The New York Times offered up this headline today:
Puzzles: Think Global!
It immediately called to mind Apple's "Think Different" campaign, which was roundly criticized for being ungrammatical. Technically, it is.
That said, SPOGG will issue Apple a get-out-of-trouble pass, while The New York Times copyeditor will get off with a warning for unfelicitous cribbing.
Why? Because there is a slight difference in meaning between "think globally" and "think global," and "think differently" and its ridiculously trademarked-by-Apple equivalent.
"Think different" and "think global" aren't telling readers how to think; they're telling readers to think about what it means to be different and globally concerned.
The authors of those sentences had a reason for bending the rules of the language; they weren't just breaking them out of ignorance, as is altogether too common with marketing.
They could have used more words to make this more clear, but their constructions almost certainly wouldn't have been as infectious or memorable, in the same way "Got milk" lingers in the memory more than, "Do you have any milk?"
Even this milk line is just an updated of the classic, "Would you have any Grey Poupon," which for years was the marketing slogan for our second-favorite kind of mustard.
Here, the writers had to be perfectly and stuffily grammatical because their commercial involved a butler, two limousines and an undoubtedly illegal roadside mustard transfer. The language fit the high-class brand they were working to establish.
This is part of what good writing does: It evokes ideas and emotion in the reader. The words, artfully and memorably combined, carry more weight than they could alone. As long as the feelings being summoned are those the author intended, then language and its craftsmen are doing the job. In fact, they're working alchemy-like magic.

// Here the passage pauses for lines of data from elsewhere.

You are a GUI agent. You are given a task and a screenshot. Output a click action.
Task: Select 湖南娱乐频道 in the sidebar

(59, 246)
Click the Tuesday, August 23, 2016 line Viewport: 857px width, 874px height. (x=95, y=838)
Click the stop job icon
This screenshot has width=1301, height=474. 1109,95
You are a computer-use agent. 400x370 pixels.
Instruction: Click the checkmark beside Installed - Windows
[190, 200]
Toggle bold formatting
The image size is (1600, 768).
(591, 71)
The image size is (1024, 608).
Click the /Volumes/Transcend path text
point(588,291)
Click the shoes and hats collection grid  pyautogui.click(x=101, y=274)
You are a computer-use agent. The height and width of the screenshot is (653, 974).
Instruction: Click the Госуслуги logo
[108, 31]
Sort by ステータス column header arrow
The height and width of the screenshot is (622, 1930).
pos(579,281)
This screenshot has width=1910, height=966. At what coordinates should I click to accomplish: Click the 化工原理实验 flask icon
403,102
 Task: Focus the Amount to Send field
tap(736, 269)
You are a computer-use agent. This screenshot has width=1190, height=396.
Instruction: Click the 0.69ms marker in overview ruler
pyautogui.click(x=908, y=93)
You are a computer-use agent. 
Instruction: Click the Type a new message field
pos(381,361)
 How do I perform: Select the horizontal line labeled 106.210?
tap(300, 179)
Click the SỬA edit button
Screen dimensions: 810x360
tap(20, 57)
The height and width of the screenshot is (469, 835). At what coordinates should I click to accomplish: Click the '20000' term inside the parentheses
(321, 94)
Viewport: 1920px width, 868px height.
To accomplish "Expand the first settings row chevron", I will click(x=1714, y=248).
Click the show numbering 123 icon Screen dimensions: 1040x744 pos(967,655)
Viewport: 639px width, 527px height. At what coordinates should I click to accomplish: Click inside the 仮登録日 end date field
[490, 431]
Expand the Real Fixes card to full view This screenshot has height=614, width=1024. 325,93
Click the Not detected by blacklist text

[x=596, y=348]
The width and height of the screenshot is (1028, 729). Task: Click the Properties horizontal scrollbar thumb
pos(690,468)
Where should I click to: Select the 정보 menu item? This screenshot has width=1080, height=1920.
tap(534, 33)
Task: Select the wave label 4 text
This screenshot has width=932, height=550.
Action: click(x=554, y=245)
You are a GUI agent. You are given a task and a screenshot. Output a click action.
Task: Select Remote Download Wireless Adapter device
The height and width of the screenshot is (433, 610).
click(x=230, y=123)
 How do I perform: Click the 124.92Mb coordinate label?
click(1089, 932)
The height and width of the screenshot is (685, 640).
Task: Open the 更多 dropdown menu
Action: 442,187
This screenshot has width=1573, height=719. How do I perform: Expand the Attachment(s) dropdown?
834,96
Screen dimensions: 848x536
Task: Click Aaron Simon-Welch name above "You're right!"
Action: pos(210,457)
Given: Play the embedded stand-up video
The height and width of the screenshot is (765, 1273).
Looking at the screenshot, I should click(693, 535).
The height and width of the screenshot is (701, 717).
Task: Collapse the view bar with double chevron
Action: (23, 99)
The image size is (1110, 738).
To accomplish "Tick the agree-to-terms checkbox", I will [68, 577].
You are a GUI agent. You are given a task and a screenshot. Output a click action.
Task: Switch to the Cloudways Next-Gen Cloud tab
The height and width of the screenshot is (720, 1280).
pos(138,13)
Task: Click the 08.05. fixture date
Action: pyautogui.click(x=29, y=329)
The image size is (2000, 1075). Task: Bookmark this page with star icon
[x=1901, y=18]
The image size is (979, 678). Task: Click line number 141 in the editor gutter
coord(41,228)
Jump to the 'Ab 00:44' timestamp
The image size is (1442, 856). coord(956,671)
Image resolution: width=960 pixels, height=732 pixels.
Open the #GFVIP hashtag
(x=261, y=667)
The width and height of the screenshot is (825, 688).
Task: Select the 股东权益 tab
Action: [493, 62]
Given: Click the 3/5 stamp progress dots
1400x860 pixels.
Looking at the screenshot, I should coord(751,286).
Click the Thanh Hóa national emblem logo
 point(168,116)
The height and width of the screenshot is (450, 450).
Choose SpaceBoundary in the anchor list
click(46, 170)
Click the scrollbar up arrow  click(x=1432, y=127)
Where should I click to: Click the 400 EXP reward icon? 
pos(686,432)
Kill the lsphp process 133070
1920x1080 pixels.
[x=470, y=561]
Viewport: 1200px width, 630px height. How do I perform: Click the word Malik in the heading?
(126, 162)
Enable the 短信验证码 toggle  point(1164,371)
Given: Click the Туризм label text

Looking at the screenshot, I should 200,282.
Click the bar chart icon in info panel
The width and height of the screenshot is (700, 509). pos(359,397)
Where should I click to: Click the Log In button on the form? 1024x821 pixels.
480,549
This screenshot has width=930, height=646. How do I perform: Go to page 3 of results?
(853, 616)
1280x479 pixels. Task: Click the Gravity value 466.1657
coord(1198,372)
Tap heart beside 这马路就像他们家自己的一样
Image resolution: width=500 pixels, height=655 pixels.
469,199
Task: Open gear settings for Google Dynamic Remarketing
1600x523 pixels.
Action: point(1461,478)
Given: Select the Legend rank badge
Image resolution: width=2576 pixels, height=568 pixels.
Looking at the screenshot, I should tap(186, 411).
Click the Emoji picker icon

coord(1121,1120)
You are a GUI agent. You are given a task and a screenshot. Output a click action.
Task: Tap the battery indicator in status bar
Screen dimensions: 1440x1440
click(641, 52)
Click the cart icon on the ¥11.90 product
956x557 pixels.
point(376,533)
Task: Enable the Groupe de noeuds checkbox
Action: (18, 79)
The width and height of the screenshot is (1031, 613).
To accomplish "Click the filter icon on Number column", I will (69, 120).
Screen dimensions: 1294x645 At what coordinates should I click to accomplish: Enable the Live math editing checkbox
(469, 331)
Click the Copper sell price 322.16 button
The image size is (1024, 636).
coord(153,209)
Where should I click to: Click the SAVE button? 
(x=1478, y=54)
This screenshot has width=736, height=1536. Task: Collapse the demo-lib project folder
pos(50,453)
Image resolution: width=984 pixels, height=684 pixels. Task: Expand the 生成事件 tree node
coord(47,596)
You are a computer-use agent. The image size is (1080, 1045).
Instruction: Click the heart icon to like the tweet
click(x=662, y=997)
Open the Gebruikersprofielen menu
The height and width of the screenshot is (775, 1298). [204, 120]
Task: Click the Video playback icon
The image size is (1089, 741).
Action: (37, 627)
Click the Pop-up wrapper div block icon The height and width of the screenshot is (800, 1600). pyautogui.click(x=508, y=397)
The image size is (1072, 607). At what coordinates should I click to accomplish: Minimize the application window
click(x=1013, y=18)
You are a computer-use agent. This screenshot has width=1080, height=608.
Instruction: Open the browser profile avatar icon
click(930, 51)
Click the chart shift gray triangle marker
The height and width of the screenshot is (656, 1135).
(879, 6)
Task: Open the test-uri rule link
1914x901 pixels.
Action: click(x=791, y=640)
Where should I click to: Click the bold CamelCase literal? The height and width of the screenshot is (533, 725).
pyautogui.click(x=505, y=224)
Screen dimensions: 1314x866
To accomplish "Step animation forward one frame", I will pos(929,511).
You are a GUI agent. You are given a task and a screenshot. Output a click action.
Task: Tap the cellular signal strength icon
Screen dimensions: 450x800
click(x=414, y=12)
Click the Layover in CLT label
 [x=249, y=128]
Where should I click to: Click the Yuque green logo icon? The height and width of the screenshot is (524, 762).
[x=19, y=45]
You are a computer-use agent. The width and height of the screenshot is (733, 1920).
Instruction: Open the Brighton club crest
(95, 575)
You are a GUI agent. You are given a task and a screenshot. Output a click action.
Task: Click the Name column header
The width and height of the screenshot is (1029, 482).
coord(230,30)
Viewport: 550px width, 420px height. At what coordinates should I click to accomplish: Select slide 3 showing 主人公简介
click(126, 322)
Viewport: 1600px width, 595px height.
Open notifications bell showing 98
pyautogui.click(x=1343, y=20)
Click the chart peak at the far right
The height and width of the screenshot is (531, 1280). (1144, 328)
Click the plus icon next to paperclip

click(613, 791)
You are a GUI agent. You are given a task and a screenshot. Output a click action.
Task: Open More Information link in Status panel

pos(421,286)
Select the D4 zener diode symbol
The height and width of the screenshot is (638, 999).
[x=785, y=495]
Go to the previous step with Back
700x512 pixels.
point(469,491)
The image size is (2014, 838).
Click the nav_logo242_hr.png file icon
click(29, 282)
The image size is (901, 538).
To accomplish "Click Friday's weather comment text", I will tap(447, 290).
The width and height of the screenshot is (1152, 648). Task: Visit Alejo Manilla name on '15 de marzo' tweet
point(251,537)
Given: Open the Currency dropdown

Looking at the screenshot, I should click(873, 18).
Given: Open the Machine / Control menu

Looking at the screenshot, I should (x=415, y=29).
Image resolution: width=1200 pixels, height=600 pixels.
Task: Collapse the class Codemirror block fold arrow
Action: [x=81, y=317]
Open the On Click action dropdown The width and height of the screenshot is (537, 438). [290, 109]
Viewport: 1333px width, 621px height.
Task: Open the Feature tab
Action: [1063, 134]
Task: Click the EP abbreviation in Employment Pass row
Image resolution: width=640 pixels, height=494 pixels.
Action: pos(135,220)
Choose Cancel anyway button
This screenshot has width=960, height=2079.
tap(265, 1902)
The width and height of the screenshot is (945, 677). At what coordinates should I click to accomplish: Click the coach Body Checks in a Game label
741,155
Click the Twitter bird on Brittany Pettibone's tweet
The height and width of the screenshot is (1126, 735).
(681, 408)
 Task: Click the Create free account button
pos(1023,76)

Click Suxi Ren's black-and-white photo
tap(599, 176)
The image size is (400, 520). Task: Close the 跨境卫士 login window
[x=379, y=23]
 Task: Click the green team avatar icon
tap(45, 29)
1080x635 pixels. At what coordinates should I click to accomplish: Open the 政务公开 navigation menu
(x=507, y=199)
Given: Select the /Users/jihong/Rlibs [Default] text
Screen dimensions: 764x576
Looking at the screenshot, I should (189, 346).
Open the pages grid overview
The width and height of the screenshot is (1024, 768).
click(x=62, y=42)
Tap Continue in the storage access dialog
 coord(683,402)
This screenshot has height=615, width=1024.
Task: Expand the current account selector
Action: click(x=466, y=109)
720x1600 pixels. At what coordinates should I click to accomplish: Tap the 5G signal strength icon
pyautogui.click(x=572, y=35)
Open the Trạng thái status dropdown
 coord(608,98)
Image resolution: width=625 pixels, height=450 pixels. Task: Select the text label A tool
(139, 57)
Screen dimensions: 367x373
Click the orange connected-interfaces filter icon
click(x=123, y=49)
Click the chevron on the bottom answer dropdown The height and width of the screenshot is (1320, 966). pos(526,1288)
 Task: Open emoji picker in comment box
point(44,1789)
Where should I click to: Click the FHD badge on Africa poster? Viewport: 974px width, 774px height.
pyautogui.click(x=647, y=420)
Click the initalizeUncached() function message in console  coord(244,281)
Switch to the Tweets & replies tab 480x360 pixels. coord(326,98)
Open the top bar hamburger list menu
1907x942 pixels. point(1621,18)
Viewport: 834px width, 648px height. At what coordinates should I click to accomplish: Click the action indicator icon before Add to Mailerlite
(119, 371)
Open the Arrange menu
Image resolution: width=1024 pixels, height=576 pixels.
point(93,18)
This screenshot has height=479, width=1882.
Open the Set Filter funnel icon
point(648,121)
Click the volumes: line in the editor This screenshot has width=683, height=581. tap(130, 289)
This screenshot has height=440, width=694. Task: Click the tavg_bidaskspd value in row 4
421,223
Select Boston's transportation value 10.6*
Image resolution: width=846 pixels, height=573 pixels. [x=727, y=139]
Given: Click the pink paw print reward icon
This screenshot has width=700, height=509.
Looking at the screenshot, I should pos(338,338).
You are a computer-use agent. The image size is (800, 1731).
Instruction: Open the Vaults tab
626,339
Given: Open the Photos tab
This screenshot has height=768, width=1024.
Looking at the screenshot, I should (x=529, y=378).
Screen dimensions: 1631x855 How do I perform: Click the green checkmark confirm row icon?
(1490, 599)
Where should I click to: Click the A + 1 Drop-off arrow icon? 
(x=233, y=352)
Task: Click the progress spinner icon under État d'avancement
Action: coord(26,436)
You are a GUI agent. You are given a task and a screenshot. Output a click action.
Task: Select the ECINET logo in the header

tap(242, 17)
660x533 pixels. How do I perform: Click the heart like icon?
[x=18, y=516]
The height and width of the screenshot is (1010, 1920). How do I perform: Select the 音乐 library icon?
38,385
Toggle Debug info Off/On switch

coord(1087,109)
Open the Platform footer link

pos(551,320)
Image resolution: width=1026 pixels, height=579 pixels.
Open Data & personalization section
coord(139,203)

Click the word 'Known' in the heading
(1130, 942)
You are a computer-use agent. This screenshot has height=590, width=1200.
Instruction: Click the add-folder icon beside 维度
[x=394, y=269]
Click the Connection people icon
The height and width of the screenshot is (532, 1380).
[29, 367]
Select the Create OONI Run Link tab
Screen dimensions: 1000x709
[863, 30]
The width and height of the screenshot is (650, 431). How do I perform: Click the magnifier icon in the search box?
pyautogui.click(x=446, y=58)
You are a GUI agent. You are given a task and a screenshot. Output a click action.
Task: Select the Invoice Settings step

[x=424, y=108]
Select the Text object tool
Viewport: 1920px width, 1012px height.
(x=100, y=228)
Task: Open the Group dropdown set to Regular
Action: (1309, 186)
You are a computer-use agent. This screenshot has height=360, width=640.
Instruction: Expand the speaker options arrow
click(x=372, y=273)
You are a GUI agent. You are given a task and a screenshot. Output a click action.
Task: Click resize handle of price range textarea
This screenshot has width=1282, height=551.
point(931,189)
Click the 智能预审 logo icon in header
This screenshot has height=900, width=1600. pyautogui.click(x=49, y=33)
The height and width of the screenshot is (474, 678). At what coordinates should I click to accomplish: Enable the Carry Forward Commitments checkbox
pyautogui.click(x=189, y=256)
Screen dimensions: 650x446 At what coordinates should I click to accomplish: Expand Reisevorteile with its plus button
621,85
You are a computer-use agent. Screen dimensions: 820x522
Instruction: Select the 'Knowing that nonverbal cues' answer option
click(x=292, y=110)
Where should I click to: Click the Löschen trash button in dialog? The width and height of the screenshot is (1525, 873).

When it comes to meaning vs. rules, the meaning must be the higher master. Otherwise, we lose the magic -- an idea that offends the good people of SPOGG.
When the writing is memorable enough that others -- even New York Times headline writers -- are ripping it off, then it has to be good.
And we write this with full apologies to whoever wrote, "With a name like Smuckers, it has to be good."*
* Technically, this should be "such as Smuckers." But we think that rule stinks, too, because it encourages clunky prose.